▶ **Material for this task**:

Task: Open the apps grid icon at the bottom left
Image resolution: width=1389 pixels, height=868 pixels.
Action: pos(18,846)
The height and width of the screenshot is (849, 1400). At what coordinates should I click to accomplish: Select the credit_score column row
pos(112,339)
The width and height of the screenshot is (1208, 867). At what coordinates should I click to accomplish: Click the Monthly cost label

▶ **Work to complete**:
Can you format all of the lines above as a numbered list, leaving out any blank ones?

▶ **Written answer**:
1. Task: Open the apps grid icon at the bottom left
2. Image resolution: width=1389 pixels, height=868 pixels.
3. Action: pos(18,846)
4. The height and width of the screenshot is (849, 1400). At what coordinates should I click to accomplish: Select the credit_score column row
5. pos(112,339)
6. The width and height of the screenshot is (1208, 867). At what coordinates should I click to accomplish: Click the Monthly cost label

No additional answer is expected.